Uruguay’s GDP expanded 3.5% in the fourth quarter from a year earlier, the Central bank reported while in the twelve months expansion was 5.7%, below the 6% target and down from a revised estimate of 8.9% in 2010.
“The rhythm of the economy slowed down a bit but Uruguay continued to grow strongly, above Latin America’s average, which is very good” said Andres Masoller head of the Macroeconomic Advisory Department adding it was achieved “in a very complicated international context”.
The closing of Uruguay’s La Teja refinery for maintenance and a subsequent workers’ strike slowed growth from August until the facility re-started in January. A drought that started at the end of the year and rising import barriers in neighboring Argentina and Brazil are hitting the 44 billion dollars economy more than expected.
The impact of the refinery closure represented a 7.9% drop for industrial activity and a fall of 41.4% in hydroelectricity generation.
“For the overall economy this represented a negative effect of 2% in the last quarter and 0.5% in the twelve months, so leaving aside these two factors activity performed as we had forecasted”, said Masoller.
But Masoller admits that in the last few months of 2011, “there was a greater uncertainty regarding spending decisions of domestic consumers, plus a slower international demand for some goods and a lesser expenditure from tourism this summer season”.
“There was a stronger slowdown than forecast” according to Pablo Moya, an economist at Montevideo-based Oikos Research Co that had forecast annual growth of 6.3%. “We will downgrade our growth forecast for 2012 to 4% or 4.5% from 4.7%”,
Industrial production, excluding the closed La Teja oil refinery, rose 1.3% in January from a year earlier, the national statistics agency reported March 13. With the refinery included, December output fell 12.6% from a year earlier.

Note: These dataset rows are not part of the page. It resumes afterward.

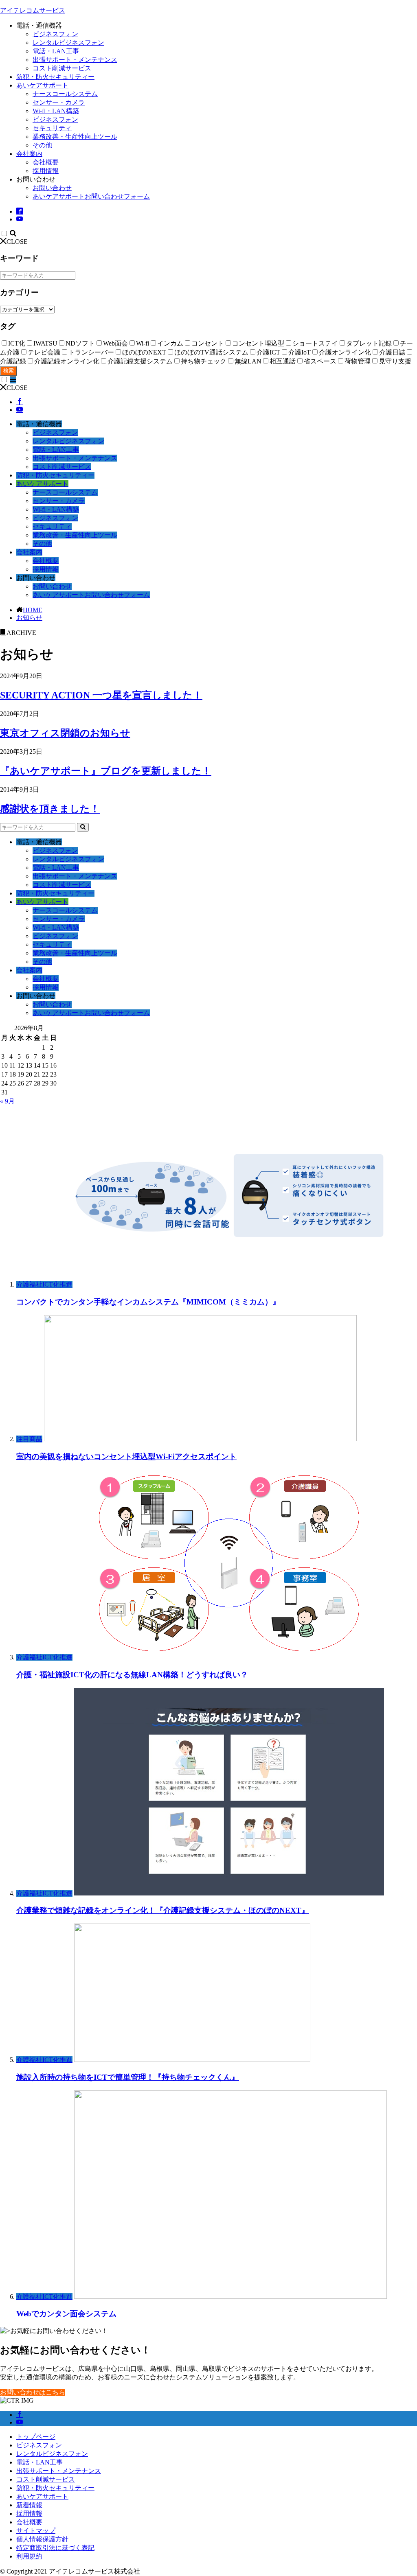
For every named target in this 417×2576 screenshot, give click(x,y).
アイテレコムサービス (32, 10)
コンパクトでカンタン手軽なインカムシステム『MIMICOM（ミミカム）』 (148, 1302)
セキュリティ (52, 128)
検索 (8, 371)
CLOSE (17, 241)
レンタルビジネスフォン (68, 42)
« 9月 (7, 1101)
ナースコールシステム (65, 93)
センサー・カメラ (59, 102)
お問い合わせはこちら (32, 2392)
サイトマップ (35, 2530)
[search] (83, 827)
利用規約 (29, 2556)
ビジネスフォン (55, 34)
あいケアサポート (42, 85)
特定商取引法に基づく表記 (55, 2547)
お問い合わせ (52, 187)
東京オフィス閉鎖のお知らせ (65, 733)
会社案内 (29, 153)
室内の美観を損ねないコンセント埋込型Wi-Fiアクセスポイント (126, 1456)
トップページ (35, 2436)
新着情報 (29, 2505)
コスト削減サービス (62, 68)
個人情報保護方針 (42, 2539)
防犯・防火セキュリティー (55, 76)
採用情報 (46, 170)
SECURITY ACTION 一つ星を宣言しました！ (101, 695)
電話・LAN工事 (56, 51)
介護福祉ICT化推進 (44, 1284)
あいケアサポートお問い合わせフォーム (91, 196)
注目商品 (29, 1439)
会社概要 (46, 162)
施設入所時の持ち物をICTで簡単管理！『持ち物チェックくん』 (127, 2077)
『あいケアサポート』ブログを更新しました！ (105, 771)
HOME (32, 609)
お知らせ (29, 617)
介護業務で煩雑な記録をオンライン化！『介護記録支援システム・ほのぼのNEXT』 (162, 1910)
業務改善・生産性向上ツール (75, 136)
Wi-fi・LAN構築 (56, 110)
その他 (42, 145)
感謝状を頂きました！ (50, 808)
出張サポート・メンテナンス (75, 59)
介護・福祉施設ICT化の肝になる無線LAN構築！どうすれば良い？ (132, 1674)
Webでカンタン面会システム (66, 2313)
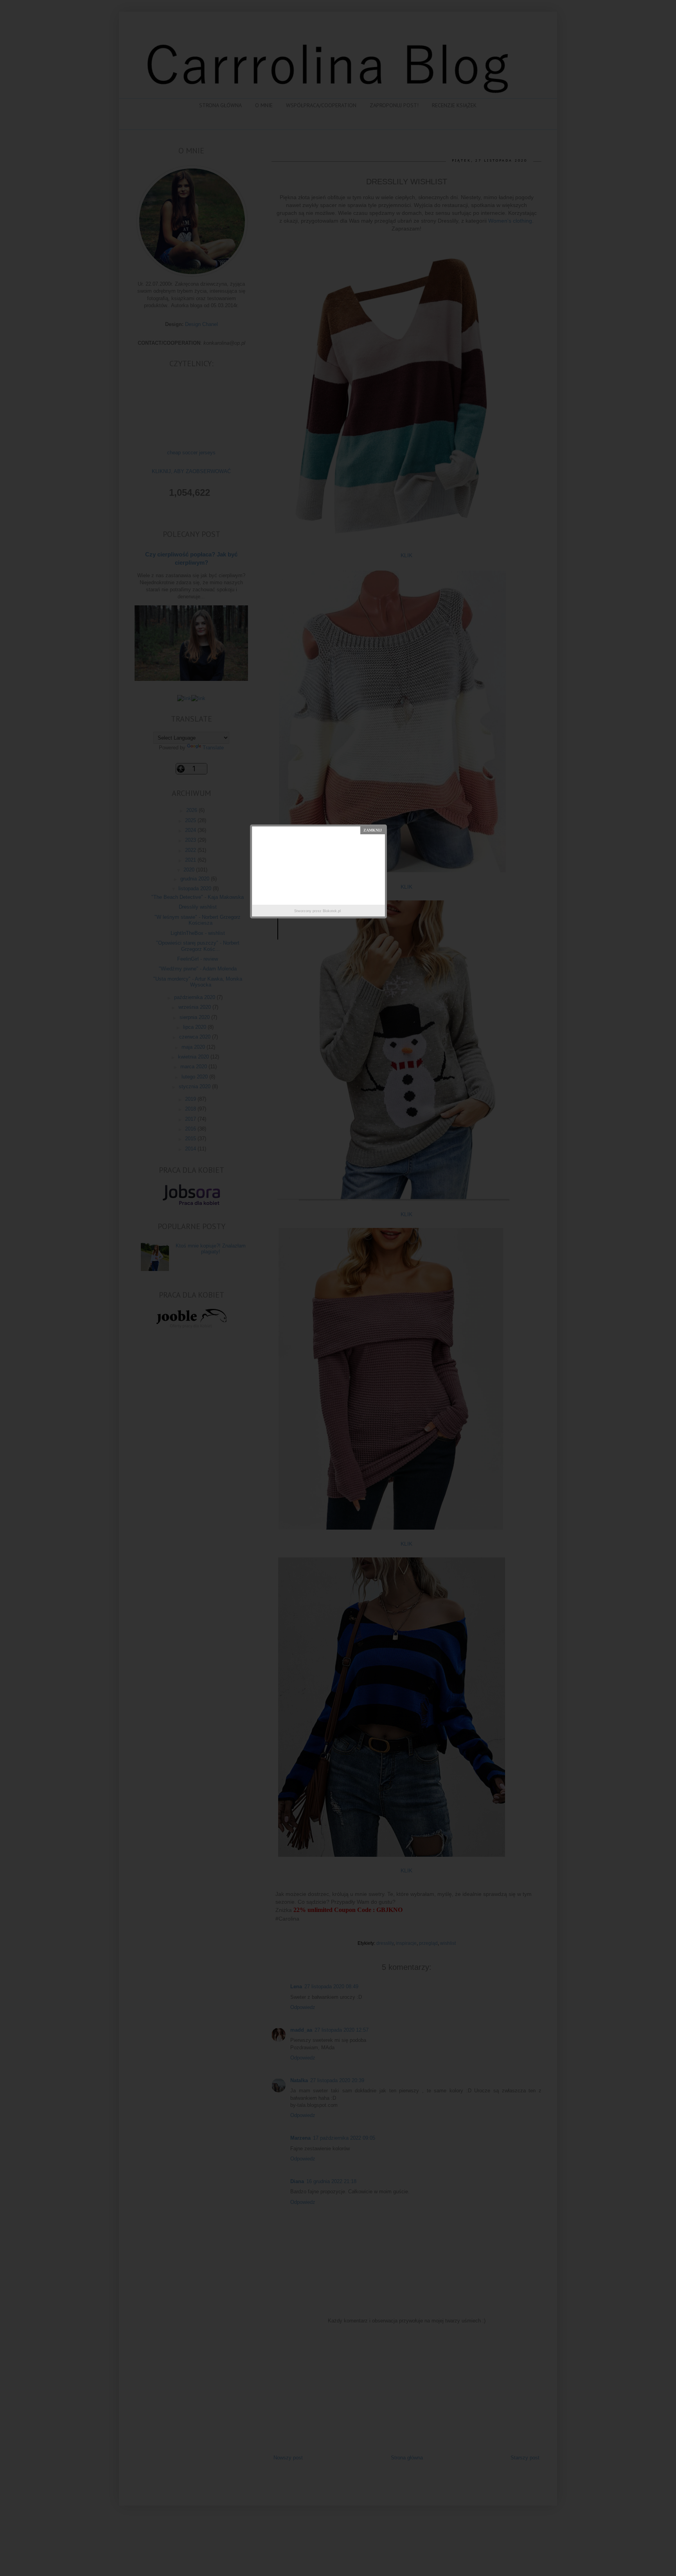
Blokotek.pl (332, 911)
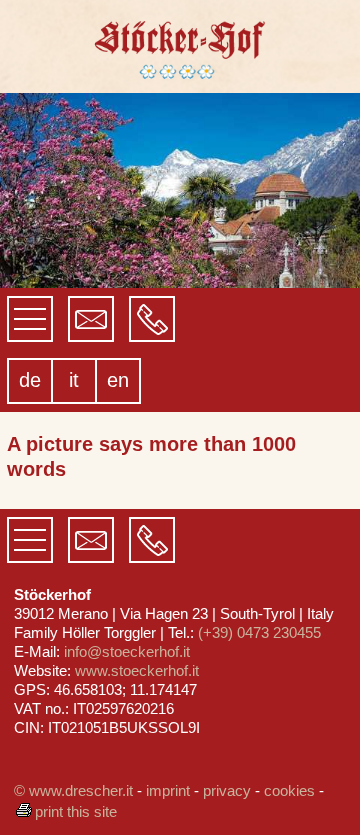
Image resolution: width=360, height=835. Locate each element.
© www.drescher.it (73, 790)
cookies (289, 790)
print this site (76, 811)
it (74, 380)
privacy (227, 790)
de (30, 380)
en (118, 380)
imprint (168, 790)
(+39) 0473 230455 (259, 632)
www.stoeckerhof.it (137, 670)
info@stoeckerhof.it (127, 651)
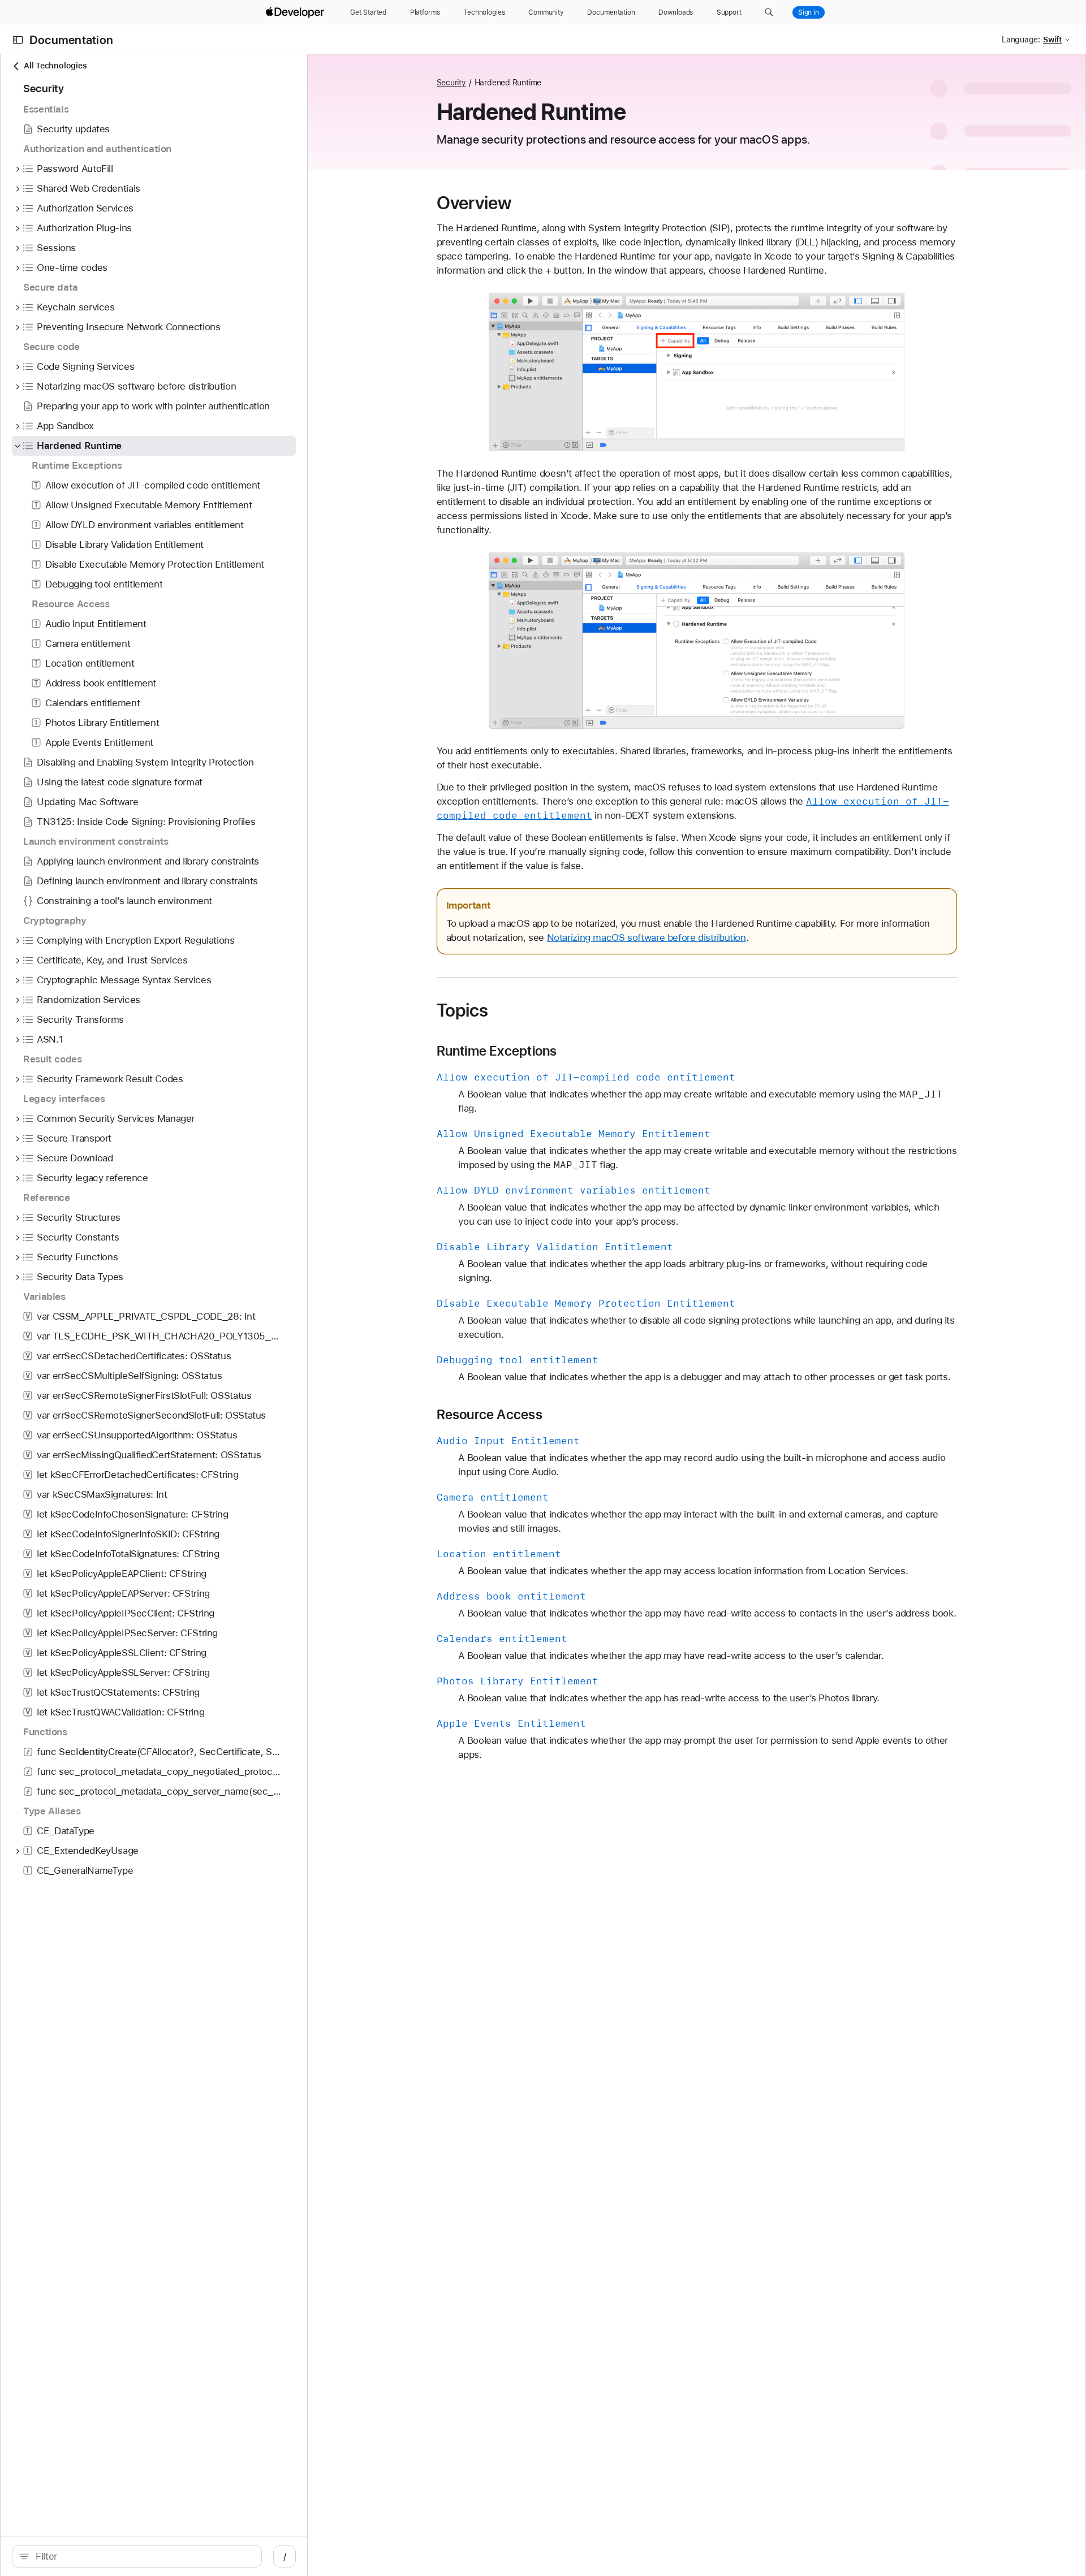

A strengthening currency that policy makers are counting on to help fight inflation will also help slow growth this year, Barclays Capital said in a March 8 report. Consumer prices rose 7.9% in February from a year earlier, above the central bank’s 4% to 6% target range.
“The country’s main economic challenge continues to be inflation, despite the authorities’ willingness to reduce it,” the Barclays said.
The Uruguayan peso has gained 2% against the dollar this year, compared with a 2.6% for the Brazilian Real and a 1.5% decline for the Argentine peso. A stronger currency may damp growth enough to bring inflation closer to target, Barclays said in its report.